The Affordable Care Act (ACA) stipulates that the state Exchanges provide an individual with options to choose any qualified health plan (QHP). Covered California extends this requirement to participating health plans. The carriers don’t like it. Carriers spend a lot of money in direct marketing to attract customers to their brand. They don’t like supporting their competitors. Why should Anthem drive business to Covered California only to have their prospective customer enroll in a Kaiser plan?
Assisters are held to a similar standard. It does make sense for Navigators, who are compensated by Covered California, to focus on providing individuals with all of their options. However, requiring Agents to provide information on QHPs for which they may not be compensated would reduce their incentive to invest their time and money in marketing and thereby undermine Covered California’s goal of maximizing enrollment.
I support the requirement to ensure any assister, including an agent who is paid by a health plan issuer, to inform consumers that other enrollment options exist.
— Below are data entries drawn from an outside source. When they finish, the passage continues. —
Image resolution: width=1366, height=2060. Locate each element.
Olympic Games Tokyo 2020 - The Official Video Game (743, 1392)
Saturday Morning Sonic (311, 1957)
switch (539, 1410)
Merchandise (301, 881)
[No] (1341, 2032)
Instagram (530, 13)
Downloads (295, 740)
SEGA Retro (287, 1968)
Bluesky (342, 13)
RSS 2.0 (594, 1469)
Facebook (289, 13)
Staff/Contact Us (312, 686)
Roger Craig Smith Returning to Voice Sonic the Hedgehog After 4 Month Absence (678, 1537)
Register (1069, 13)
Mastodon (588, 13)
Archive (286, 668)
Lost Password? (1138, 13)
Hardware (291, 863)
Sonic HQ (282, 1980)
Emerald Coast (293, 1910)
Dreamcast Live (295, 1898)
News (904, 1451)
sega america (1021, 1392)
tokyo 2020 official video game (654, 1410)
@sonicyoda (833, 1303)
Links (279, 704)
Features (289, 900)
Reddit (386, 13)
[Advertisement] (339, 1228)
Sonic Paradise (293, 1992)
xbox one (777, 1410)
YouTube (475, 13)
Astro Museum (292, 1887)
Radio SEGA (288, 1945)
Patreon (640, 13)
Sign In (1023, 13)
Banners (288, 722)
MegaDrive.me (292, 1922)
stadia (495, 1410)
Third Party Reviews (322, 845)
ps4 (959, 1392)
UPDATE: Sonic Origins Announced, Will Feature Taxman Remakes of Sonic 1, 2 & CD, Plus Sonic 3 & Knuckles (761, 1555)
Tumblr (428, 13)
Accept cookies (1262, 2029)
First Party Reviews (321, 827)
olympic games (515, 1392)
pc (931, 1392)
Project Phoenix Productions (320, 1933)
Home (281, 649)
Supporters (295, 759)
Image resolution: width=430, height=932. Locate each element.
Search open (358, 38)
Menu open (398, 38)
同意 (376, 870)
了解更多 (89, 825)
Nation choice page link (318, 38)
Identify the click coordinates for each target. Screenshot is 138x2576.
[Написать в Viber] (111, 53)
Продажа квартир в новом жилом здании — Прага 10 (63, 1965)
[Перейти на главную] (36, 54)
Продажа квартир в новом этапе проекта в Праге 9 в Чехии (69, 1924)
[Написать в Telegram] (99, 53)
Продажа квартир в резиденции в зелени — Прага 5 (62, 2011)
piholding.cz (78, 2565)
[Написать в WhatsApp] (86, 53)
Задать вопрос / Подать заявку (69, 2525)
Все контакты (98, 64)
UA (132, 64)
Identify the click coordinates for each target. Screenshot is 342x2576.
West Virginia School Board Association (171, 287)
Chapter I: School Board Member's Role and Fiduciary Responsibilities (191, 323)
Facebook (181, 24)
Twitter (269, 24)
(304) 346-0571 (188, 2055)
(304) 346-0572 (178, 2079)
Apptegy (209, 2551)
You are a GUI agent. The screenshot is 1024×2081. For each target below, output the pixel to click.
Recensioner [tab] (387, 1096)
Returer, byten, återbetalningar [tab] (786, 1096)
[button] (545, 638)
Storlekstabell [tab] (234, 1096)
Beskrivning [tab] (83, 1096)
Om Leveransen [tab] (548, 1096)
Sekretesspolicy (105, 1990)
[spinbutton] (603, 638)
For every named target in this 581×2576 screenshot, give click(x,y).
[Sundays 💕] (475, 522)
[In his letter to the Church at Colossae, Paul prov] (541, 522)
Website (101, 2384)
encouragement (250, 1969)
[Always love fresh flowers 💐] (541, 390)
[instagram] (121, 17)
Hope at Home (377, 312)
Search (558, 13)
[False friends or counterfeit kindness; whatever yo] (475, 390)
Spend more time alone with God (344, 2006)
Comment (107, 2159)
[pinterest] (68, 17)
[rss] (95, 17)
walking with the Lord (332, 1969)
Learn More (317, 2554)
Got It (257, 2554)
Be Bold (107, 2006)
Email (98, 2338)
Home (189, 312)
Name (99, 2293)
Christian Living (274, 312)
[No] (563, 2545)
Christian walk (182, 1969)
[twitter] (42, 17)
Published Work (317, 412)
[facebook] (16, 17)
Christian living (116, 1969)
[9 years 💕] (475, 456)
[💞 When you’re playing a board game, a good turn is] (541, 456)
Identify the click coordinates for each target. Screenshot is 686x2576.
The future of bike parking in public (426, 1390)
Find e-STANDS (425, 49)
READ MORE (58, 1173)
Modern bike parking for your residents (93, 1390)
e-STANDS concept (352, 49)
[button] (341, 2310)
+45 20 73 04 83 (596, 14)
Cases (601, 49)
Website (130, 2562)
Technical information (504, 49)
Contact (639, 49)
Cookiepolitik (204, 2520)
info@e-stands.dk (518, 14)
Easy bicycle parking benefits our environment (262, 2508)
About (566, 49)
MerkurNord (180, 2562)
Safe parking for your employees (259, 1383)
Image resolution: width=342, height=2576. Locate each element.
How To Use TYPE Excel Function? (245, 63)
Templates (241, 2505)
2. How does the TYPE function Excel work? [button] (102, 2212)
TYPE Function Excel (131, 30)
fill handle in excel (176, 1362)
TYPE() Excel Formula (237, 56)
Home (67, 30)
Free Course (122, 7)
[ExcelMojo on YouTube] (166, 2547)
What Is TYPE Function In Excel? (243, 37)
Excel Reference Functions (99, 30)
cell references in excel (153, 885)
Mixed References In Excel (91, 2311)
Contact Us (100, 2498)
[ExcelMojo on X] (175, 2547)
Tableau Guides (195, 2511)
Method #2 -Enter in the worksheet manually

However, I am concerned that stringent requirements that ensure agents to fully represent all QHPs available will likely minimize the QHP agent channel.
Additionally, I am concerned that Covered California expects every assister to be an expert in every available QHP. Based on my experience in the market today, this is unlikely, particularly given the breadth of products that an enrollee could be eligible for, both in and out of the Exchange.